A Compact Dynamics empresa que fornece o sistema híbrido dos novos Rally1, rotulou a estreia no Rali de Monte-Carlo como ‘um grande sucesso’. Pela primeira vez na sua história de quase 50 anos, os principais concorrentes do WRC foram movidos por algo mais do que apenas um motor de combustão interna.
A Compact Dynamics e a Kreisel Electric juntaram-se para fornecer uma unidade elétrica híbrida comum, e baterias a todos as equipas de fábrica, fornecendo aos carros um espectacular impulso elétrico de 136 cv (100kW).
O diretor da Compact Dynamics, Oliver Blamberger, afirmou: “A equipa trabalhou arduamente durante alguns tempos difíceis com a pandemia. Durante o verão e o outono, estivemos realmente ocupados, mas penso que este primeiro evento de WRC híbrido foi um grande sucesso. O feedback que tivemos das equipas é bom, elas estão contentes”, acrescentou ele.
Blamberger admitiu que a época ainda vai trazer desafios, tais como o Rally Suécia do próximo mês, o evento tradicional de inverno do WRC que decorre regularmente com temperaturas baixas que podem atingir os -20°C.
“Já vimos algumas temperaturas negativas, e os materiais estão todos a funcionar como deveriam.

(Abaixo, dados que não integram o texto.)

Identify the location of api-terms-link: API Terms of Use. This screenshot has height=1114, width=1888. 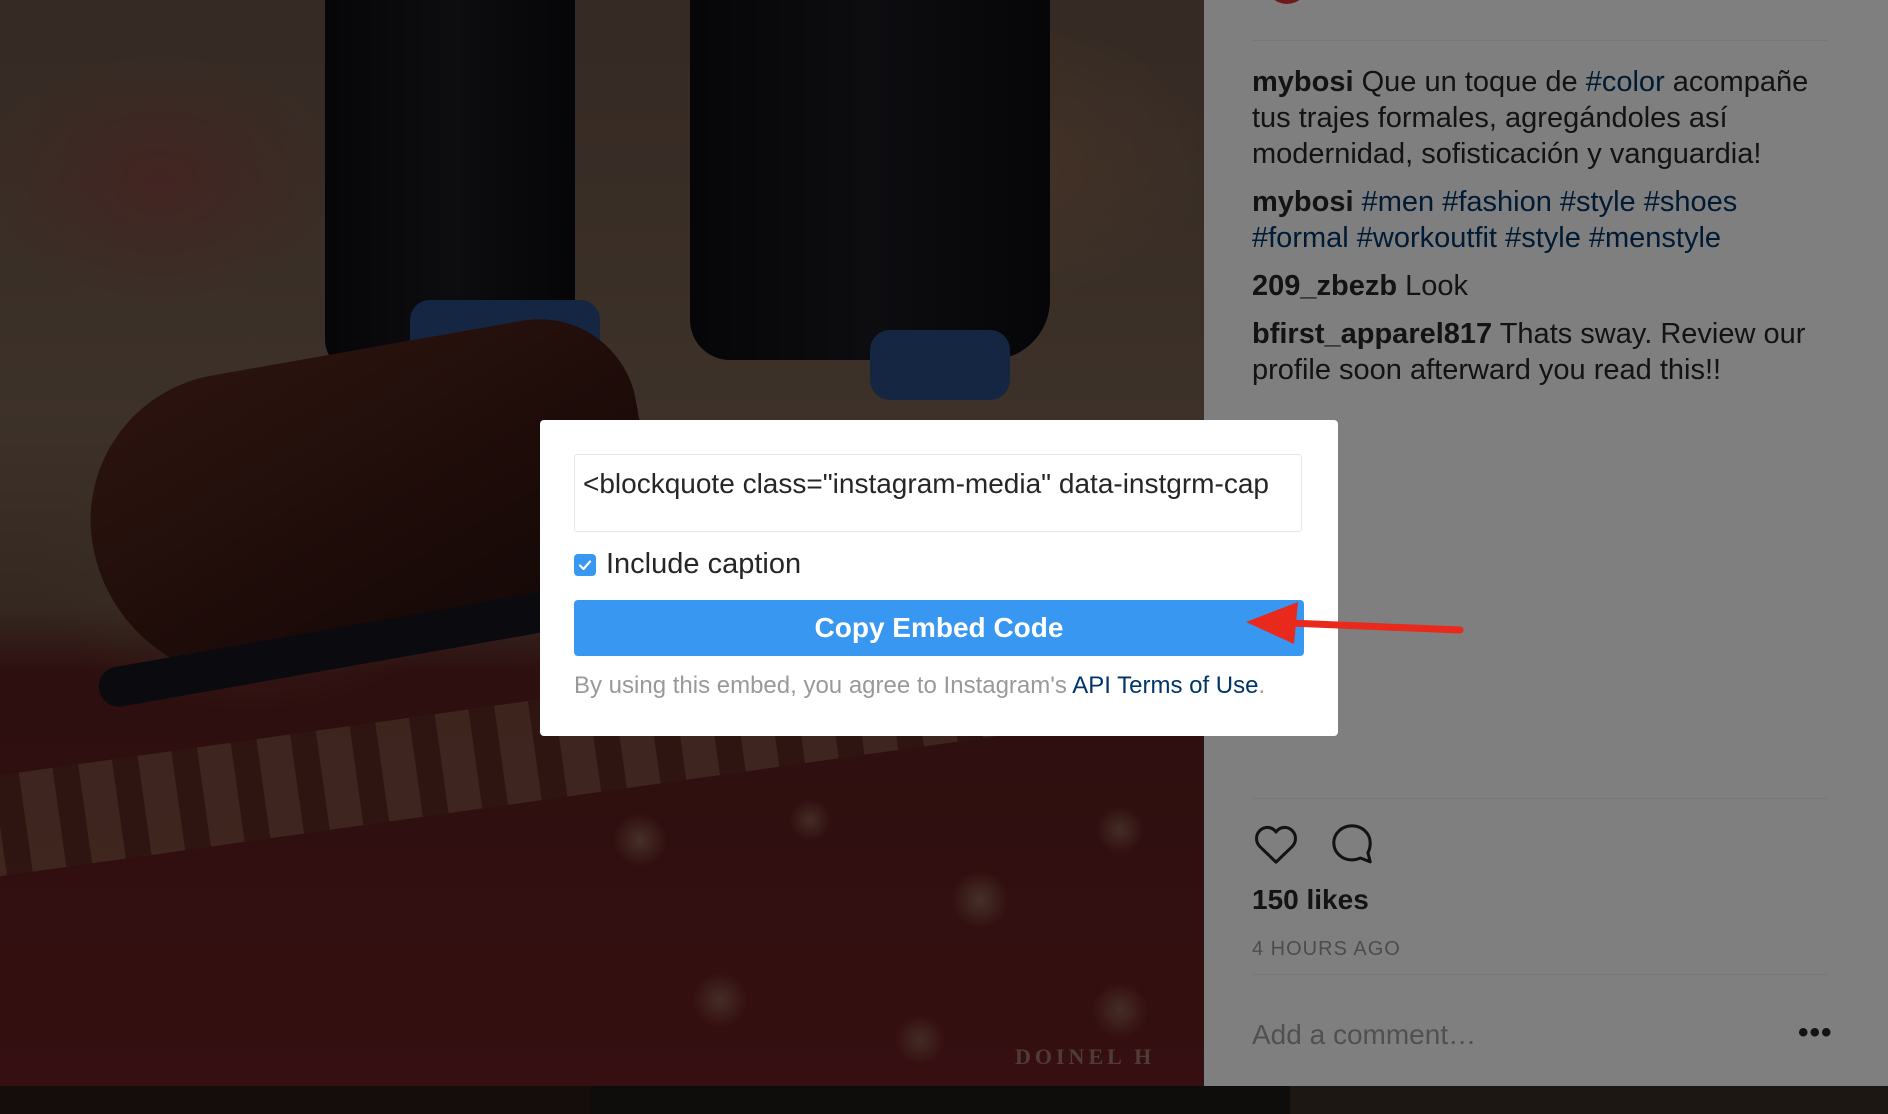
(1165, 686).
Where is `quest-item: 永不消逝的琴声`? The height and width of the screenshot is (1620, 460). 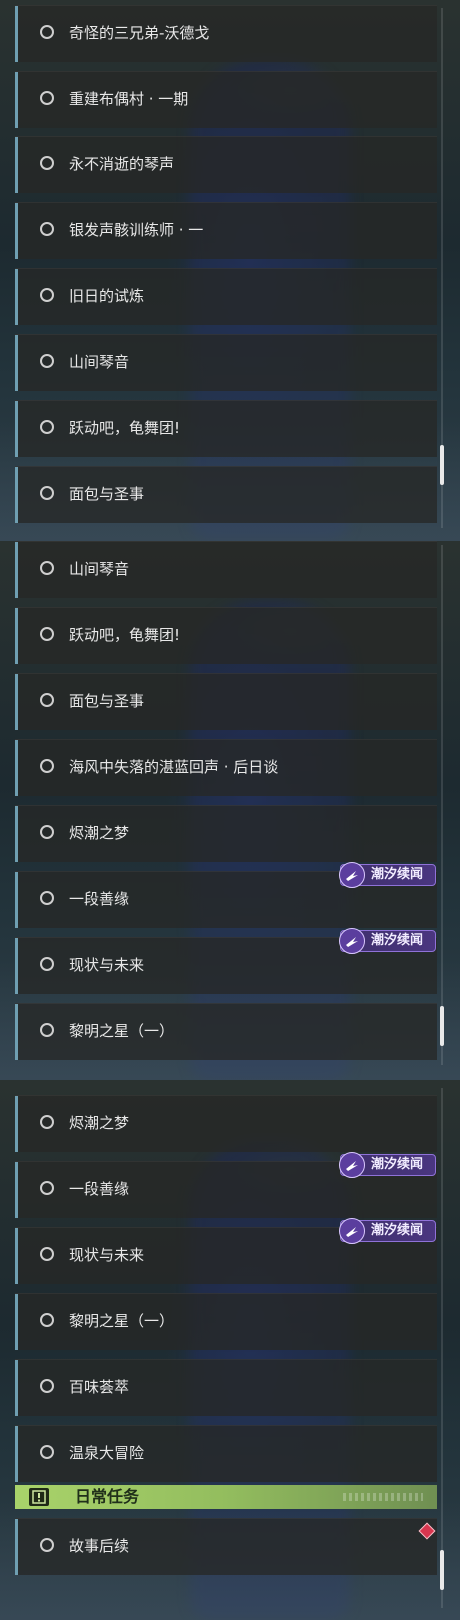 quest-item: 永不消逝的琴声 is located at coordinates (226, 164).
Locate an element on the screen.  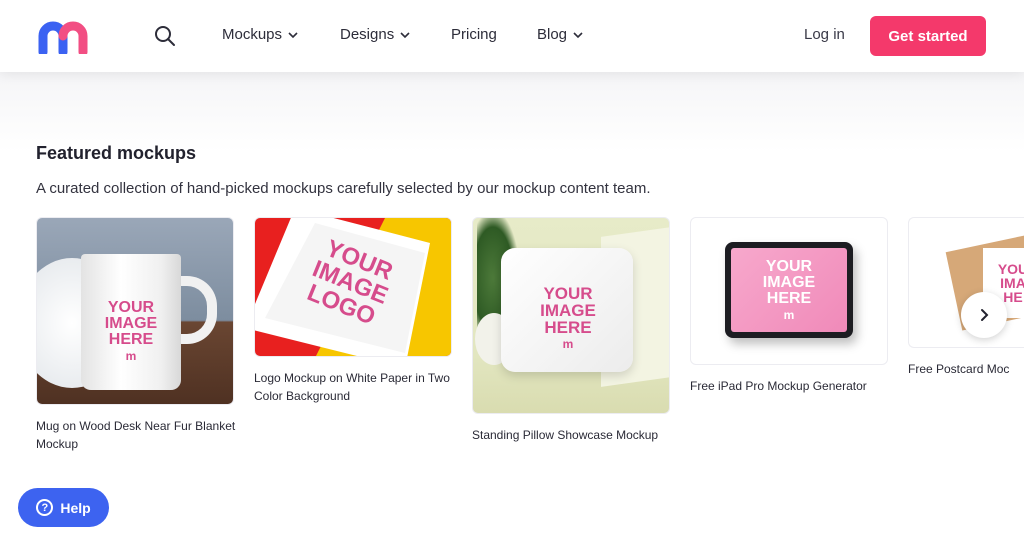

Isto é automobilismo, se encontrarmos alguns ‘gremlins’ nos primeiros ralis, então podemos melhorar as coisas.
Nos testes e no rali, também assistimos a alguns fortes acidentes – especialmente para o Hyundai [de Thierry Neuville], que terminou num rio. A unidade é estanque, não tivemos problemas com isso ou com as cargas de choque”.
Embora alguns pilotos tenham registado problemas com o sistema híbrido, não houve falhas demasiado significativas no sistema e não houve abandonos como resultado direto de um problema híbrido. Contudo, há um caminho a percorrer por parte das equipas e da Compact Dynamics, o que é natural pois no WRC os concorrentes levam tudo ao extremo e por isso é natural que surjam ainda dificuldades. Por exemplo no Rali de Monte Carlo, entre outros pequenos problemas como já foi referido, Sébastien Loeb fez um troço sem sistema híbrido e a bateria precisou de um reset. A FIA tem dois técnicos nos ralis, a que se juntam mais três da Compact Dynamics.